WHAT THE TASK ASKS. Could you find each line of the data below that contains the word "will" and copy those lines?

[Saved data entries]
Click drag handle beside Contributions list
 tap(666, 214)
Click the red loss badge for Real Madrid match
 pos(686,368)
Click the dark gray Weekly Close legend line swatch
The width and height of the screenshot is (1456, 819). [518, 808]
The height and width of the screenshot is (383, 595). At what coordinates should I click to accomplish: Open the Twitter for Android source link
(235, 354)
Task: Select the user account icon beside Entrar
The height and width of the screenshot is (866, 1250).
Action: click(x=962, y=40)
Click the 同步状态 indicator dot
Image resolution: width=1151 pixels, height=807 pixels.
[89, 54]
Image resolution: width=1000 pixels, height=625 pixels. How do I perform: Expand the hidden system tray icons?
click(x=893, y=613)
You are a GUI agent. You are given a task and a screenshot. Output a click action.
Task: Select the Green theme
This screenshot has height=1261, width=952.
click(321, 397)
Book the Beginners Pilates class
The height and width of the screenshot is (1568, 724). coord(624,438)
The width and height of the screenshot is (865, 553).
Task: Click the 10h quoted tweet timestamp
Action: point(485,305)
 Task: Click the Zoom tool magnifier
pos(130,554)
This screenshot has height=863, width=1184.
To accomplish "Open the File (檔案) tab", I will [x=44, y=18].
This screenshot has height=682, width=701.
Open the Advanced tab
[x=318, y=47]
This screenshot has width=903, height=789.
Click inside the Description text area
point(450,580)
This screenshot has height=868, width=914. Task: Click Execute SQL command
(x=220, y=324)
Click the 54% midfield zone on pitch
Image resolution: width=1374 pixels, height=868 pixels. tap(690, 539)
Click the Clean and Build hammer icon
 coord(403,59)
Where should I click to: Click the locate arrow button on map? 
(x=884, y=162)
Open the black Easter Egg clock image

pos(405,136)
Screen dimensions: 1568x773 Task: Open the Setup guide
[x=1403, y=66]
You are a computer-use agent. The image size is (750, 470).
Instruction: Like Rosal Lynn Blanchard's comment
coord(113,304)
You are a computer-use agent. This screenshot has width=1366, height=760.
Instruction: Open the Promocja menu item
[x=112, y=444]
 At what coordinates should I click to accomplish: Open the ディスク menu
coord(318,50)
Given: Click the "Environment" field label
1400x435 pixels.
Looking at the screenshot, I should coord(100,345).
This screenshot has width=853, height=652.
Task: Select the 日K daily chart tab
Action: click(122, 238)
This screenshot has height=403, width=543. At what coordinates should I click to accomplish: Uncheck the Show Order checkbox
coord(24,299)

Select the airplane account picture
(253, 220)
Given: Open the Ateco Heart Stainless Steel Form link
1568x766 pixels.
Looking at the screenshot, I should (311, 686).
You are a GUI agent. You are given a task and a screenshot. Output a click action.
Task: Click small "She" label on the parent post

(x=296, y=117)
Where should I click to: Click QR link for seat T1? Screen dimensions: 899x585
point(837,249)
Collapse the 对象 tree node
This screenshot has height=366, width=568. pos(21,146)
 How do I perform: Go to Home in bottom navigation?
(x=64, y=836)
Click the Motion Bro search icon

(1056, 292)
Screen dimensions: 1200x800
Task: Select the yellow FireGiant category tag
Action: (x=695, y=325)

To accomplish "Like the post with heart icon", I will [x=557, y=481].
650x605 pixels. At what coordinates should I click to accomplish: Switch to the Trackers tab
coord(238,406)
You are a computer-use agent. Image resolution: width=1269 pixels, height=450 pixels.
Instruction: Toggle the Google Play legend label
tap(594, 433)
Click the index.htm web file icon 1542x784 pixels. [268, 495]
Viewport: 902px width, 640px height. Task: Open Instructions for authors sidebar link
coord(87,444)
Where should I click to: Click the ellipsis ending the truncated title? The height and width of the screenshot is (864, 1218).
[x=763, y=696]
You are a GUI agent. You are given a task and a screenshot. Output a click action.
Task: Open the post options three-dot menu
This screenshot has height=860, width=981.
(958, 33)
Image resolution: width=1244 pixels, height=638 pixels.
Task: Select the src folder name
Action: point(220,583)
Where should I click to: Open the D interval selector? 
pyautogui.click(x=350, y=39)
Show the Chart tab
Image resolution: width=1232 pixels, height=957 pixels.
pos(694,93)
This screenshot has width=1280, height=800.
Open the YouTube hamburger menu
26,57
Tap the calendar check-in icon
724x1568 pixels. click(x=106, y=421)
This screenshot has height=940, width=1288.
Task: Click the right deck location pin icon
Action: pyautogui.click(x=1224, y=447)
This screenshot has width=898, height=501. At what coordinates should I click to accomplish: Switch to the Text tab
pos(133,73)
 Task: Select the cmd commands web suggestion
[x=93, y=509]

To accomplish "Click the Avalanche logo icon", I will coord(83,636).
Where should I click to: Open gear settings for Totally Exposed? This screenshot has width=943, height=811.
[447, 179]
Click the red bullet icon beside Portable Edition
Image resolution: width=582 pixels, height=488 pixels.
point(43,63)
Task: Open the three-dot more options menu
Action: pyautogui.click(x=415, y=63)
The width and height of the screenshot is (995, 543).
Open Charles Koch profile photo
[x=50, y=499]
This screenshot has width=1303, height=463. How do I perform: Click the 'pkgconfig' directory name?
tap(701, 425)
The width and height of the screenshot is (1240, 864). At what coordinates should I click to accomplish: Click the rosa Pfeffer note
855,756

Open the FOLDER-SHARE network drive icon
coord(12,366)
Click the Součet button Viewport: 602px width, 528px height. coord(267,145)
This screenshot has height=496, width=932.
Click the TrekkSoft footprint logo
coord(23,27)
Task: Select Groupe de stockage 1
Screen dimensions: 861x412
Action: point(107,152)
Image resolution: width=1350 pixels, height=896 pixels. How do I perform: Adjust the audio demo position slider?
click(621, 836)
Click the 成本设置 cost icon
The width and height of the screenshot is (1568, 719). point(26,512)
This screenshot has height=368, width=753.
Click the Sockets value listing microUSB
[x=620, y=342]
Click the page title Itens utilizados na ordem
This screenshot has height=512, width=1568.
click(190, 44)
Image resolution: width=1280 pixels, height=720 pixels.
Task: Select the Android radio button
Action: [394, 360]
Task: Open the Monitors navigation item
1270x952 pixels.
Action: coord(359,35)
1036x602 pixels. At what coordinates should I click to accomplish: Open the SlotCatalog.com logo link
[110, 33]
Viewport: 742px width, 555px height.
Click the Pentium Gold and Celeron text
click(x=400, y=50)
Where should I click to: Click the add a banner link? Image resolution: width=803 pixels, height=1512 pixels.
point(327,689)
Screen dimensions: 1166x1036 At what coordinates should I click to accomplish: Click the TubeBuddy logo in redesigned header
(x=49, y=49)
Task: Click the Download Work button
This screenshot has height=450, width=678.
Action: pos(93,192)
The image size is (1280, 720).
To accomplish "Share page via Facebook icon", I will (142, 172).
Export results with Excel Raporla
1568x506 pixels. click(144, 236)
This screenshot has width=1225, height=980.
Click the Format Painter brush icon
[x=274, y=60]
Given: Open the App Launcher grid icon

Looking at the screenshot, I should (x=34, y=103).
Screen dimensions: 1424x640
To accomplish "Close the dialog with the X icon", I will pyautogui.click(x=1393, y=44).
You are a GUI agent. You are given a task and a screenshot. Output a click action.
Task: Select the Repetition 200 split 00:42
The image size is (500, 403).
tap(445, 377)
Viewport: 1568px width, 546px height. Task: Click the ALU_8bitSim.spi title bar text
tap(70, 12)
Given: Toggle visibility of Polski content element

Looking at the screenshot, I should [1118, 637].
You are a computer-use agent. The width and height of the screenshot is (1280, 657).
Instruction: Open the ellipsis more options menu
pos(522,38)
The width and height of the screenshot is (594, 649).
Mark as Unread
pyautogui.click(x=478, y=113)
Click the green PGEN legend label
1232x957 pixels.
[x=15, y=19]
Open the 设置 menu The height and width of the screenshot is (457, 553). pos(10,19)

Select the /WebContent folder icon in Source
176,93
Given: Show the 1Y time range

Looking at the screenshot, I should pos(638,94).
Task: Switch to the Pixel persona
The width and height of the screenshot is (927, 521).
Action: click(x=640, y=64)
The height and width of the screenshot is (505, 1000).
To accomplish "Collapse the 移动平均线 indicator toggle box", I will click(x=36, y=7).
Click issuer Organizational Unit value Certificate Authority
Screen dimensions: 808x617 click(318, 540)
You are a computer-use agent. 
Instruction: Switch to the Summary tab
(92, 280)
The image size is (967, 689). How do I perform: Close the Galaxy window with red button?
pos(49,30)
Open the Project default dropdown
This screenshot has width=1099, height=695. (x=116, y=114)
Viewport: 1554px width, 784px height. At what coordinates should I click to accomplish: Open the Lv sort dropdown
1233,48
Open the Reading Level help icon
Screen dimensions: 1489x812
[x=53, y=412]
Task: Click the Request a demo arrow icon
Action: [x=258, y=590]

RESPONSE TO THE EXERCISE.
To accomplish "Open the File (檔案) tab", I will [x=44, y=18].
To accomplish "Like the post with heart icon", I will [x=557, y=481].
To accomplish "Click the Avalanche logo icon", I will coord(83,636).
To accomplish "Share page via Facebook icon", I will (142, 172).
To accomplish "Close the dialog with the X icon", I will pyautogui.click(x=1393, y=44).
To accomplish "Collapse the 移动平均线 indicator toggle box", I will click(x=36, y=7).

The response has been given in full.